# [Source extract]
* * * * *
Security and anonymity are among the main reasons people want to use bitcoin. Of course, seasoned bitcoin enthusiasts understand that bitcoin isn’t truly an anonymous tool. While users don’t give personal information, addresses act as pseudonyms. If someone were to find out the identity of the person who uses a particular address, every transaction under that address is known. While there are ways to increase user anonymity, such as through using multiple wallets, those new to bitcoin might find themselves overwhelmed with these concepts.
Hong Kong-based BitLox aims to keep bitcoin transactions as anonymous as possible without overwhelming new and seasoned users alike. Their credit card-size products are the world’s only standalone security hardcore wallets. Single-use addresses (as recommended in the original Satoshi whitepaper) and multiple levels of alphanumeric PIN verifications are some of the features of BitLox.
I had the pleasure to reach out to Dana L. Coe, CEO of BitLox, to learn more about their hardcore wallet products. Below are the responses he sent via email:
Carlo: Can you tell us about your background? How did you get involved in bitcoin and cryptocurrencies?
Dana: I come from an engineering and scientific background. I’m from the USA, studied engineering in Germany in the ‘90s, and later worked for an Internet startup in the late ‘90s [and] early ‘00s. I moved to China in 2002 to pursue business opportunities there. [In] late 2012 I was vaguely aware of bitcoin and experimented a bit with it, but only in 2014 did I become truly [interested in] it. I’ve always experimented with computers and systems, and this was a very interesting subject.
Carlo: What gave you the idea to create a hardware bitcoin wallet?
Dana: One of my friends acquired one of the first Trezor wallets to come out, and we thought it was pretty neat, but we wanted some features that they did not have, so we decided to create our own hardware wallet. I have the advantage of living in China – workshop to the world – where I could directly work with fabricators and designers. It was a much more daunting task than we thought, but we saw it out to completion.
* * * * *
# [Available data]
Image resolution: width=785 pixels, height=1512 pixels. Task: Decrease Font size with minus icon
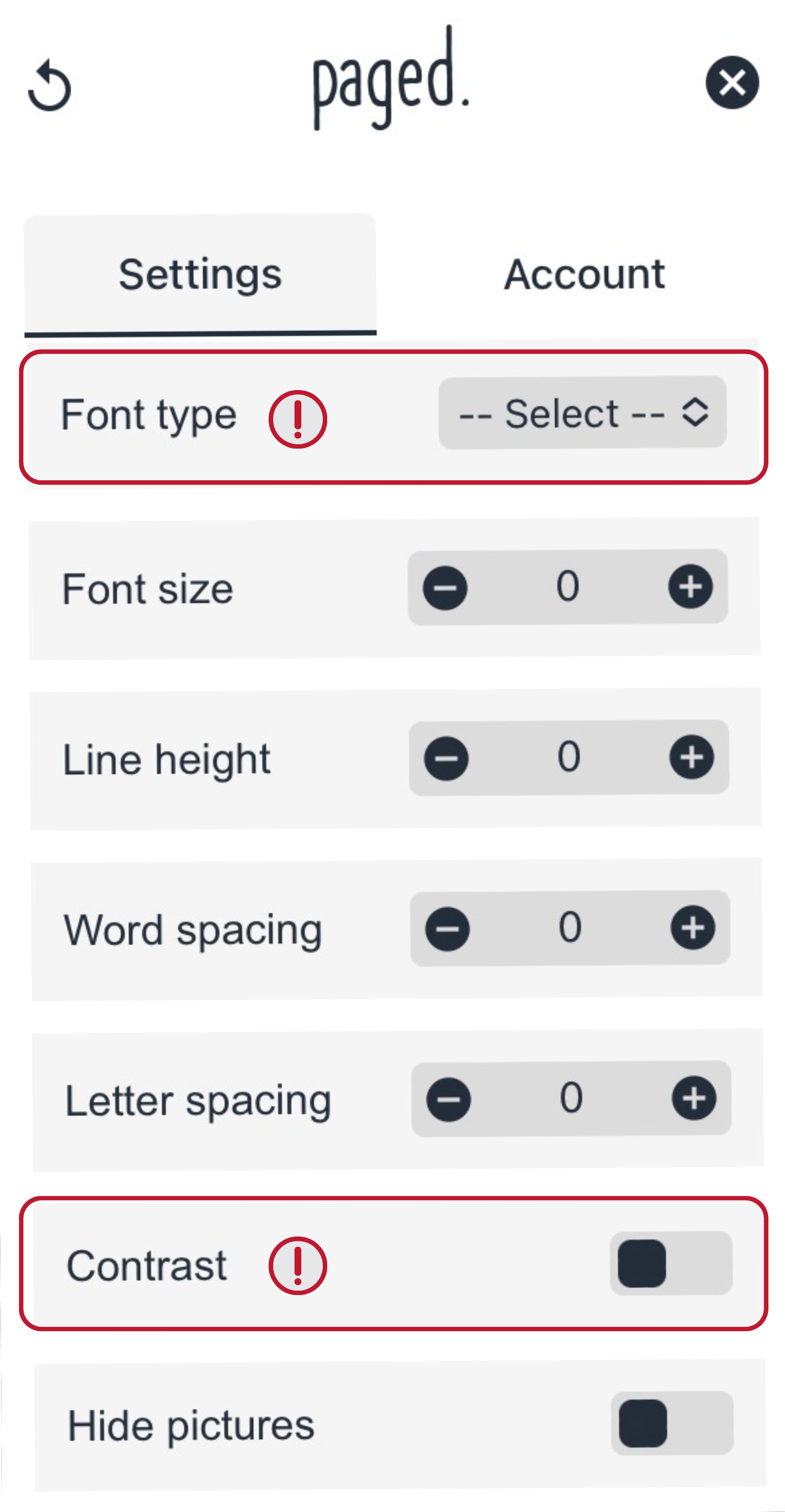445,588

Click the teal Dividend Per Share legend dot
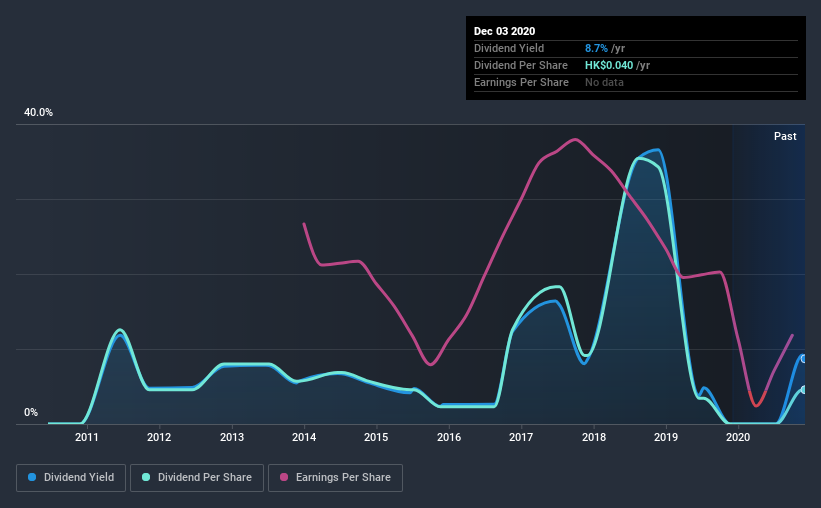(x=146, y=477)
* * * * *
# [Exercise tasks]
• a. List every geographic place named in the BitLox interview.
• b. Copy from the BitLox interview the passage that begins with the words "Hong Kong-based BitLox" and ends with "features of BitLox.".

# [Solutions to the tasks]
• a. Hong Kong, the USA, Germany, China

• b.
Hong Kong-based BitLox aims to keep bitcoin transactions as anonymous as possible without overwhelming new and seasoned users alike. Their credit card-size products are the world’s only standalone security hardcore wallets. Single-use addresses (as recommended in the original Satoshi whitepaper) and multiple levels of alphanumeric PIN verifications are some of the features of BitLox.